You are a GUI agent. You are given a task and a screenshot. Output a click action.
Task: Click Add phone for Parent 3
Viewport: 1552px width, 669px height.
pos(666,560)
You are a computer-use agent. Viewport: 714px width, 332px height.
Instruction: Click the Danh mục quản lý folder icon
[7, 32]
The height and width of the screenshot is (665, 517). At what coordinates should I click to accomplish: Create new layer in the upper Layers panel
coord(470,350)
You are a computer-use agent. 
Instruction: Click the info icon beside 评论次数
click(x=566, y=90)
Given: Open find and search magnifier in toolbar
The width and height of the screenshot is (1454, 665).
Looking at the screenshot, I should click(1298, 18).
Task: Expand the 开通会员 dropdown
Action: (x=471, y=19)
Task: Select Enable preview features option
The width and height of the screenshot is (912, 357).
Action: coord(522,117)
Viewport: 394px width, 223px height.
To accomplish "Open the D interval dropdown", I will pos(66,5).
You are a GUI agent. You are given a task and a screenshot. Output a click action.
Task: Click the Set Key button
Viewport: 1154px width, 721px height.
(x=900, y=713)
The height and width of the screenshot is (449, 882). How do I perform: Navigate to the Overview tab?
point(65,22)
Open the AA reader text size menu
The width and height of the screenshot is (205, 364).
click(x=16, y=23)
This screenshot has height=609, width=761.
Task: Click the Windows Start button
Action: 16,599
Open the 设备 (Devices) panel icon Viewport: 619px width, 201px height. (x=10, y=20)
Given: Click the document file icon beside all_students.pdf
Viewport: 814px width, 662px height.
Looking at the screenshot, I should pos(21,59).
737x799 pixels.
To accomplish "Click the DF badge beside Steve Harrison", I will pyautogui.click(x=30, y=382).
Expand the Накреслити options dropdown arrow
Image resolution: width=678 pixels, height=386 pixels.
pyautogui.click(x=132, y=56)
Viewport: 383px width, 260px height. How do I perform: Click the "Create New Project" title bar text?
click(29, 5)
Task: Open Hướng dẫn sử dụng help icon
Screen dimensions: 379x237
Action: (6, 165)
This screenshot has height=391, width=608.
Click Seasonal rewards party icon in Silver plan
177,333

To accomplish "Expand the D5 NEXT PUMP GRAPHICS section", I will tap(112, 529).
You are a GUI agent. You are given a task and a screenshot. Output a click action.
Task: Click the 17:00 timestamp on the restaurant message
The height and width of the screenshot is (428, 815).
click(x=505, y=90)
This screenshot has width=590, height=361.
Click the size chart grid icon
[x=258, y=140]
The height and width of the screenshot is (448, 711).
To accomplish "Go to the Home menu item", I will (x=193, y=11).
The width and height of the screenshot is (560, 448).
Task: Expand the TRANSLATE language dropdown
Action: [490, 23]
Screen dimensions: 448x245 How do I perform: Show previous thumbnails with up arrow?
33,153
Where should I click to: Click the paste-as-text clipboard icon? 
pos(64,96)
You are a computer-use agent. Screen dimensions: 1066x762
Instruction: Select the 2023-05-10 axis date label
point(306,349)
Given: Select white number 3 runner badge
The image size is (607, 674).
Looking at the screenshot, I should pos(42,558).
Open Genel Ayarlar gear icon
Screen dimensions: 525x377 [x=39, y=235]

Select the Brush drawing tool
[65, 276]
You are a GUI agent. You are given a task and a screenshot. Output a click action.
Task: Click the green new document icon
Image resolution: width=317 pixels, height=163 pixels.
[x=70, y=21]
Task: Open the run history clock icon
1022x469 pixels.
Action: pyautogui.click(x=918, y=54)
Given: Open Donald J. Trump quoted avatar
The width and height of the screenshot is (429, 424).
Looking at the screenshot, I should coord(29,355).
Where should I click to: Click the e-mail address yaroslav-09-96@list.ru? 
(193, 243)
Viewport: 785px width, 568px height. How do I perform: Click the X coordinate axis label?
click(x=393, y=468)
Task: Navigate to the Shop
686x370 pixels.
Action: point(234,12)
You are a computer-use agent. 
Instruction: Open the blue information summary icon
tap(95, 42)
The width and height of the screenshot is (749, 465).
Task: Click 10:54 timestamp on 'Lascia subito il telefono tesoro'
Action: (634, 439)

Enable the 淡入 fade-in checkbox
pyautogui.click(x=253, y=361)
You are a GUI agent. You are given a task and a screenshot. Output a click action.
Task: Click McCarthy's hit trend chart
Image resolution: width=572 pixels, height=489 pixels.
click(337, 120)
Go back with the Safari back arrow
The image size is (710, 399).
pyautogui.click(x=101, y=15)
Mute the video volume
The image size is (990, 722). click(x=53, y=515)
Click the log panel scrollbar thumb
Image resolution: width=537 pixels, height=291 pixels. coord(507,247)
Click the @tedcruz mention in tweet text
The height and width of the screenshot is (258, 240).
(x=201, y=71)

****************************************

**What this task involves**
Give back exactly the lines of the listing above, starting with its first line and ending with the line that holds "Given: Click the".

**Response to the task**
You are a GUI agent. You are given a task and a screenshot. Output a click action.
Task: Click Add phone for Parent 3
Viewport: 1552px width, 669px height.
pos(666,560)
You are a computer-use agent. Viewport: 714px width, 332px height.
Instruction: Click the Danh mục quản lý folder icon
[7, 32]
The height and width of the screenshot is (665, 517). At what coordinates should I click to accomplish: Create new layer in the upper Layers panel
coord(470,350)
You are a computer-use agent. 
Instruction: Click the info icon beside 评论次数
click(x=566, y=90)
Given: Open find and search magnifier in toolbar
The width and height of the screenshot is (1454, 665).
Looking at the screenshot, I should click(1298, 18).
Task: Expand the 开通会员 dropdown
Action: (x=471, y=19)
Task: Select Enable preview features option
The width and height of the screenshot is (912, 357).
Action: coord(522,117)
Viewport: 394px width, 223px height.
To accomplish "Open the D interval dropdown", I will pos(66,5).
You are a GUI agent. You are given a task and a screenshot. Output a click action.
Task: Click the Set Key button
Viewport: 1154px width, 721px height.
(x=900, y=713)
The height and width of the screenshot is (449, 882). How do I perform: Navigate to the Overview tab?
point(65,22)
Open the AA reader text size menu
The width and height of the screenshot is (205, 364).
click(x=16, y=23)
This screenshot has height=609, width=761.
Task: Click the Windows Start button
Action: 16,599
Open the 设备 (Devices) panel icon Viewport: 619px width, 201px height. (x=10, y=20)
Given: Click the document file icon beside all_students.pdf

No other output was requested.